> [What is needed]: Transcribe the records in full; omit images.

> [Records to use]:
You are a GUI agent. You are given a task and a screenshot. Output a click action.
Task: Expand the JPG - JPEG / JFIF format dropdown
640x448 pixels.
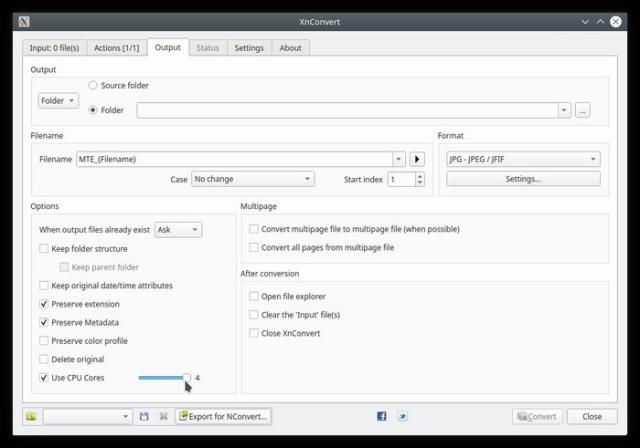pos(523,159)
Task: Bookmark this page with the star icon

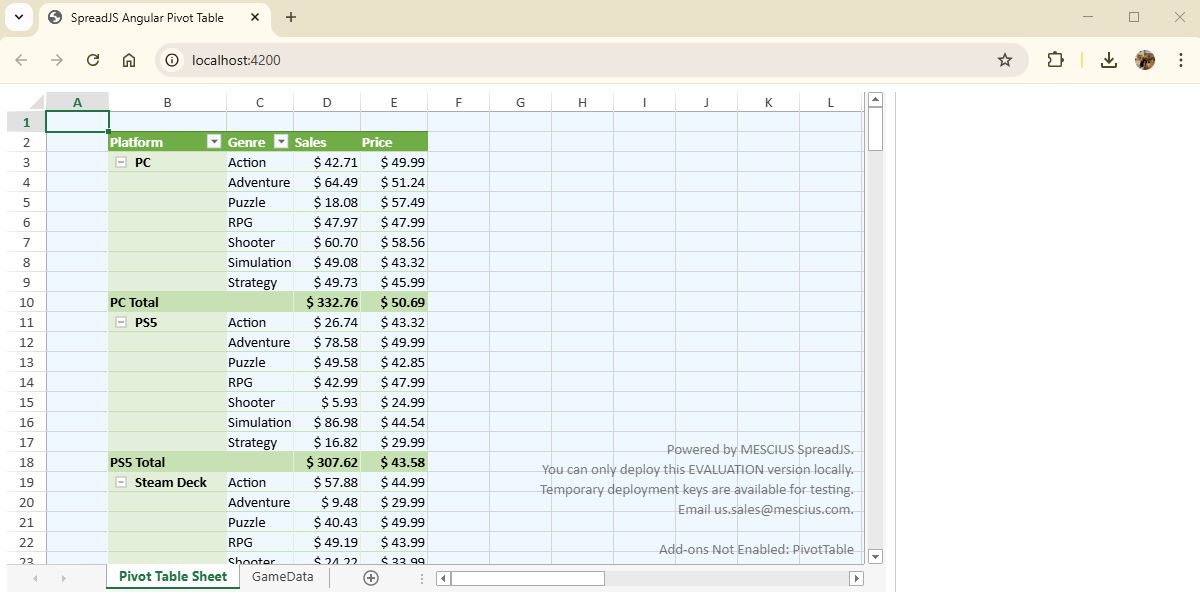Action: tap(1005, 60)
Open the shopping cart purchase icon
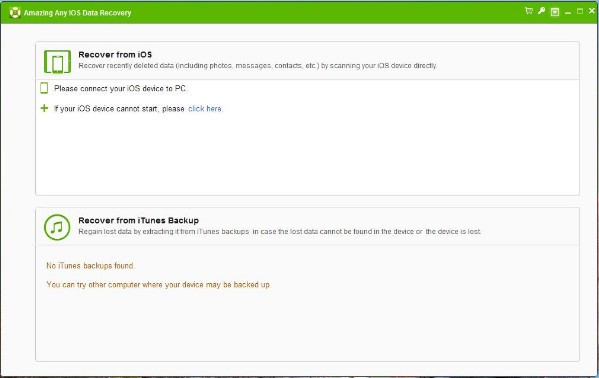The height and width of the screenshot is (378, 599). tap(529, 11)
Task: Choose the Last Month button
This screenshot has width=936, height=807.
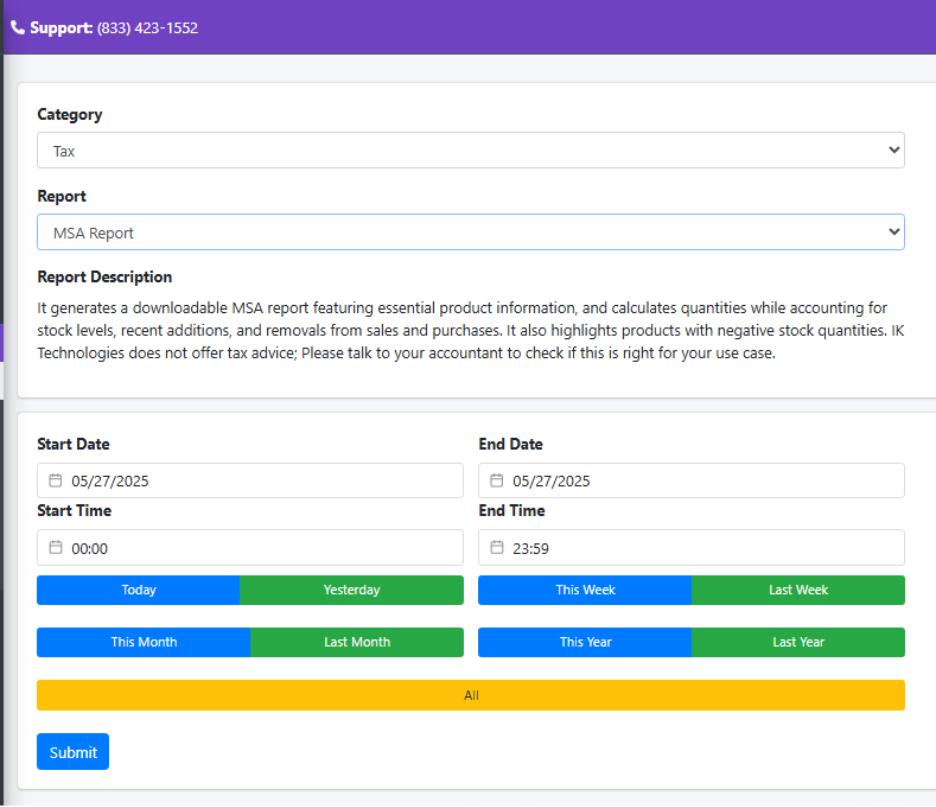Action: pyautogui.click(x=357, y=642)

> [Expected answer]:
You are a GUI agent. You are given a task and a screenshot. Output a click action.
Task: Expand the JPG - JPEG / JFIF format dropdown
640x448 pixels.
pos(523,159)
Task: Bookmark this page with the star icon

Action: tap(1005, 60)
Open the shopping cart purchase icon
The height and width of the screenshot is (378, 599). tap(529, 11)
Task: Choose the Last Month button
This screenshot has width=936, height=807.
Action: pyautogui.click(x=357, y=642)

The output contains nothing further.